Désinfectant hospitalier : Une substance, ou un mélange de substances, capable de détruire à la fois les bactéries Gram positif et les bactéries Gram négatif présentes sur les instruments médicaux non critiques, les surfaces du milieu et les objets inanimés, et qui est représentée pour être utilisée dans les hôpitaux, les cliniques médicales, les cabinets dentaires ou tout autre milieu lié aux soins de santé.
Infection : Une infection survient lorsque des organismes nuisibles pénètrent dans le corps, augmentent en nombre et provoquent une réaction du corps.
Trois choses sont nécessaires pour qu’une infection survienne :
- Source : lieux où vivent des agents infectieux (organismes nuisibles comme les germes) [par exemple, éviers, surfaces, peau humaine],
- Personne sensible avec un moyen pour que des organismes nuisibles pénètrent dans le corps,
- Transmission : une façon dont les organismes nuisibles sont transférés vers la personne sensible.

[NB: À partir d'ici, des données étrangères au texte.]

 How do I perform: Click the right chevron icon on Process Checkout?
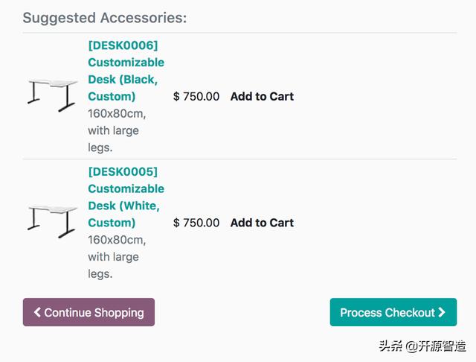[x=442, y=313]
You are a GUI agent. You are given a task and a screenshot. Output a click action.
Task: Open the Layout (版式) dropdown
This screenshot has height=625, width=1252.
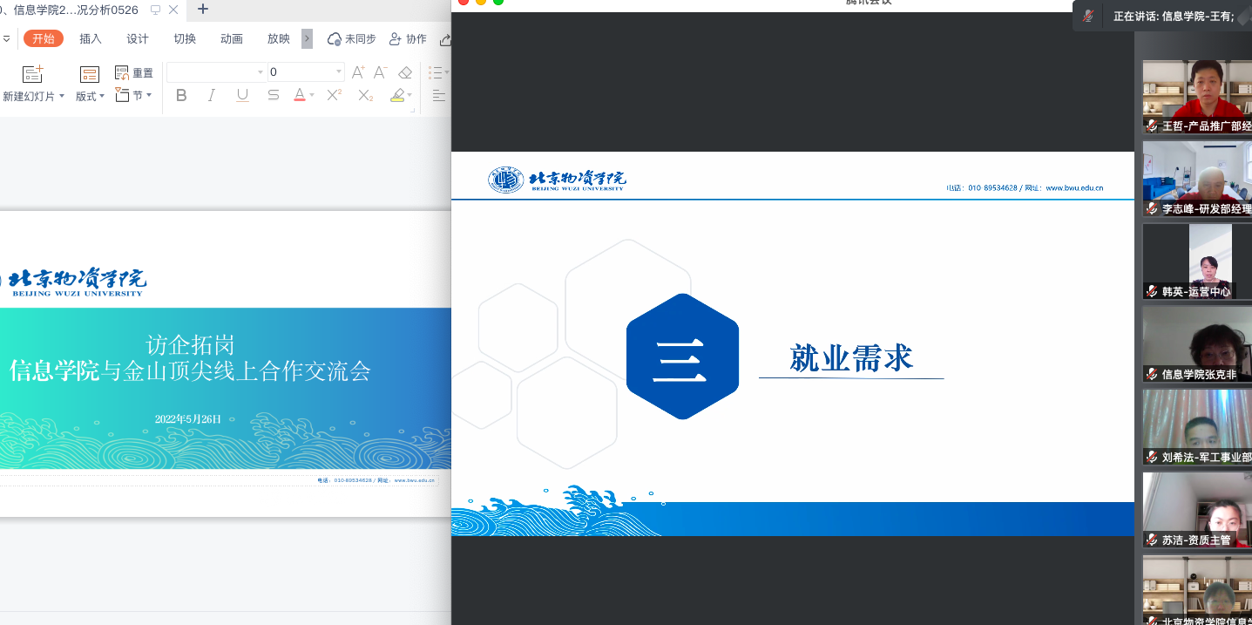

Enquête sur la prévalence ponctuelle : Les enquêtes sur la prévalence ponctuelle fournissent des informations de référence sur la survenue et la répartition d’une ILSS à un moment précis dans un milieu de soins de santé et aident à établir les priorités pour les interventions de prévention et de contrôle des infections.
Désinfectant de surface : Désinfectant destiné à être utilisé sur les instruments médicaux, les surfaces environnementales et les objets inanimés dans les établissements domestiques, industriels ou institutionnels, hospitaliers, de transformation alimentaire ou dans les locaux agricoles.